A companhia assumiu não rentabilizar a informação armazenada no iPhone ou no iCloud, alfinetando de forma indireta a concorrente Google – que deriva muito de sua receita de publicidade com base em dados de consumo.

Dimensão Planeta
As causas mais amplas também passam a receber atenção das marcas, a ponto de justificarem sacrifícios. “Não existe mais isso de faça o que eu digo, mas não faça o que eu faço. As pessoas cobram uma postura e cobram mudanças.


É preciso que isso aconteça na prática. Dentro da América Latina, vemos muitas empresas grandes conseguirem colocar a responsabilidade em um nível estratégico, incluindo-a em todas as ações. No Brasil, existem poucas empresas que resolveram se antecipar ao mercado e investir nisso”, afirma Luciana.

A fabricante Tesla abriu mão da abertura de processos relacionados a patentes contra qualquer um que usa sua tecnologia de boa-fé.

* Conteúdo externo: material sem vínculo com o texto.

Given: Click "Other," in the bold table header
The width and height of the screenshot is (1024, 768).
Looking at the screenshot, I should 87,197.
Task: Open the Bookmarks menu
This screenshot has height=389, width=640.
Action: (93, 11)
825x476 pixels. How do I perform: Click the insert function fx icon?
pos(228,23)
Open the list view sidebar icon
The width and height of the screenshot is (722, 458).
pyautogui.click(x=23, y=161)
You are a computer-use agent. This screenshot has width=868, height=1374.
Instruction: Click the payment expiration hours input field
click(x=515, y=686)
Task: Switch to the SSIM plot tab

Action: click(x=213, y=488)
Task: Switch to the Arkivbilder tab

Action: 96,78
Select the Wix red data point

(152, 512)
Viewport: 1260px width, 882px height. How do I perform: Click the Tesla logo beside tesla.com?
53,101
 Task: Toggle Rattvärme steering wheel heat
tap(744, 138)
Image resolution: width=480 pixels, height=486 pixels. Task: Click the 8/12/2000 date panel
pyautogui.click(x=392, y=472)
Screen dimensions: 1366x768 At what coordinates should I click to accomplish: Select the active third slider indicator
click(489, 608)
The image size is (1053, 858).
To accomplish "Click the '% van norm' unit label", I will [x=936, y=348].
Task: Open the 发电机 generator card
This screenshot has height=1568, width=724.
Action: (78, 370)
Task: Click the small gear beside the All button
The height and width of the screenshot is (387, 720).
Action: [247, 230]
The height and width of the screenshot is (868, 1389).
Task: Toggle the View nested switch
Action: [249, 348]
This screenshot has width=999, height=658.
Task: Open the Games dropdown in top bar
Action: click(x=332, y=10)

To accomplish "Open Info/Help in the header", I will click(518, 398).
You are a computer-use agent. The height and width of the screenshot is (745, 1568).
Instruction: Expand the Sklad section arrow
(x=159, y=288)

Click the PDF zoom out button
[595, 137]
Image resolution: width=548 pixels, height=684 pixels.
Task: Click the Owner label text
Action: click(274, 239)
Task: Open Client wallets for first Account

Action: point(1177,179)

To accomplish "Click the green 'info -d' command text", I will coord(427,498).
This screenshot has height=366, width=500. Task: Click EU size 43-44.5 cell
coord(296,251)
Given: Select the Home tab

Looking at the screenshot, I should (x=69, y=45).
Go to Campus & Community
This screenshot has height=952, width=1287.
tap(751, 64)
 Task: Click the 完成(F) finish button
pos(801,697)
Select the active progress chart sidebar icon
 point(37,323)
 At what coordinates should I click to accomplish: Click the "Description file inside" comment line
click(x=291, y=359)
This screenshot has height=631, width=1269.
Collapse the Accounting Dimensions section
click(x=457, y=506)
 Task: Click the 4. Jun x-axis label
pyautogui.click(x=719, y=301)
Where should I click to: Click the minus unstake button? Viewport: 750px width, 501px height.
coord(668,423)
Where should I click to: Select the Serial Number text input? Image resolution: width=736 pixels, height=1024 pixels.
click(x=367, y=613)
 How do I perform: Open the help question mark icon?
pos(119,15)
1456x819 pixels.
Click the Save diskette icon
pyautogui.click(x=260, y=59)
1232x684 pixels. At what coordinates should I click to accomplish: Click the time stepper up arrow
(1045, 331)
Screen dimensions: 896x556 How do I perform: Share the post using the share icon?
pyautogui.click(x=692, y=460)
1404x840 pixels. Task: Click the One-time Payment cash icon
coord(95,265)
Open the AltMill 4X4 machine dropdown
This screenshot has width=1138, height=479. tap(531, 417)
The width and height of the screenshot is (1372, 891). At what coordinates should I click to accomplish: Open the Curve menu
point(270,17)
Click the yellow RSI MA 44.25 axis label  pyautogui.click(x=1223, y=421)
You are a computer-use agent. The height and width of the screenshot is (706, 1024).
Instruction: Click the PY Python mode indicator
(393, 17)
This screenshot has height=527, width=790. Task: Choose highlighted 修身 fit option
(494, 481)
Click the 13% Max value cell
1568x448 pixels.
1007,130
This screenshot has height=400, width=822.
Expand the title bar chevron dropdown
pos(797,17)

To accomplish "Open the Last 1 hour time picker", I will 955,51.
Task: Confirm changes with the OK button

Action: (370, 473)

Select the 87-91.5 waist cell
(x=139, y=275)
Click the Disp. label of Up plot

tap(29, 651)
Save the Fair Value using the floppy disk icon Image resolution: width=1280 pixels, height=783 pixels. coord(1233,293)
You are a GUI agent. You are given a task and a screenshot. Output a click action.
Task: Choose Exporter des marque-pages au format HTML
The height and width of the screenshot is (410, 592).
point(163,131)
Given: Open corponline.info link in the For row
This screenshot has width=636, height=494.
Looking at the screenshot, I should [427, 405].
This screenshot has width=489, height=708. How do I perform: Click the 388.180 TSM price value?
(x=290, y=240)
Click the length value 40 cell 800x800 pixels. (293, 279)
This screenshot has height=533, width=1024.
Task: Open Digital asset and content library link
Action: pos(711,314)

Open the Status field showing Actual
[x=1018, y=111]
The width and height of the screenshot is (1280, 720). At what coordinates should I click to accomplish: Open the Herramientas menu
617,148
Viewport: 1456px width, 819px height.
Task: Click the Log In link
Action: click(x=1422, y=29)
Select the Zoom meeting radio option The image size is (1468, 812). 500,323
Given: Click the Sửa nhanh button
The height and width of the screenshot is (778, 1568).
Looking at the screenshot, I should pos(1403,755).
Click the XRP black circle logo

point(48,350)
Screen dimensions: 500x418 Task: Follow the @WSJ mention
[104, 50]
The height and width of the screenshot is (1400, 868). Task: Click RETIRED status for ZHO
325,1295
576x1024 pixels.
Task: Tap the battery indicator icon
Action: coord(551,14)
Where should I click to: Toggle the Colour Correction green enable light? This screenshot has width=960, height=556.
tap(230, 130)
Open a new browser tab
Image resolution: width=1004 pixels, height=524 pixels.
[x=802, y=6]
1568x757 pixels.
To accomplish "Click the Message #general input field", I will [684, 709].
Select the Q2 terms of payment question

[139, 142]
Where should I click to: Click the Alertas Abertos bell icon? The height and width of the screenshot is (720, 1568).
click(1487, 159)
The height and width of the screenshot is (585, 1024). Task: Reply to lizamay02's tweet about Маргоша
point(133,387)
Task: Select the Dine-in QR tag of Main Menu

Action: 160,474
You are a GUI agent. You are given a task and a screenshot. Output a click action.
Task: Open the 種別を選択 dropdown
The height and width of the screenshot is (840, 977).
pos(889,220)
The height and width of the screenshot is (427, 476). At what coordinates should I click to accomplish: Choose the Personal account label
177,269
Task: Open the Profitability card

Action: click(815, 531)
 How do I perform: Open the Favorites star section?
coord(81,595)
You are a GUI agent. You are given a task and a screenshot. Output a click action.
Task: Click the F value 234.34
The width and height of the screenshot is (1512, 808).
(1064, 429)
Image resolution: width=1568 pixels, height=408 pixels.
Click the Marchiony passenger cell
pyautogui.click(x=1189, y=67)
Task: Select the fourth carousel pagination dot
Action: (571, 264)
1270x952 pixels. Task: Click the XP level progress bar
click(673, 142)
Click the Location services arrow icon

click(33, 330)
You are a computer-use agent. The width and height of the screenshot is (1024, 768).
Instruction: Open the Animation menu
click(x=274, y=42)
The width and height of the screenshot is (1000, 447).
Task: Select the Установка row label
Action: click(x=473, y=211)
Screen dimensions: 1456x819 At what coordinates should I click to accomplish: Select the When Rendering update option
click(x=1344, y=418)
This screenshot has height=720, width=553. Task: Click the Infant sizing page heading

A empresa afirmou que, dado o tamanho incrivelmente pequeno do mercado de carros elétricos em relação ao automotivo global e da urgência da crise de carbono, haveria um benefício geral para a humanidade em fazer sua tecnologia disponível. 

A preocupação com o meio ambiente se sobrepôs a algum receio de uso pelos potenciais concorrentes.
Em maio de 2014, agência de viagens de estudantes STA Travel parou de vender pacotes de viagens para destinos associados ao tratamento antiético com os animais, em mais um exemplo deste movimento. 

A proibição incluiu, inicialmente, todos os parques temáticos SeaWorld e passeios de elefante no templo Tiger, na Tailândia. As novas regras foram implantadas seguindo os conselhos de Pessoas pelo Tratamento Ético dos Animais (PETA). A empresa do Reino Unido também se comprometeu com uma estratégia mais ampla para promover o turismo responsável em todo o mundo.

Ainda no quesito de proteção animal, alguns varejistas globais da moda suspenderam o estoque e o abastecimento de produtos de lã angorá, após alegações de que os fornecedores na China maltratavam os coelhos durante a produção. Mais de 30 marcas, incluindo a H&M, Forever 21 e Topshop se comprometeram a não utilizar mais a matéria-prima.

Ao sacrificar algo a empresa precisa primeiro examinar a comunidade de relações em que o produto faz parte e quem são esses fornecedores de matéria-prima. Os parceiros devem estar alinhados ao valor da empresa, ao mesmo tempo que ela própria precisa seguir os princípios da ética humana. 

“O produto passa a ser o centro das relações. É preciso rever esse relacionamento, porque a empresa pode ter outros players associados que causem impacto negativo”, afirma a Diretora para Américas do Sul & Central da Trendwatching.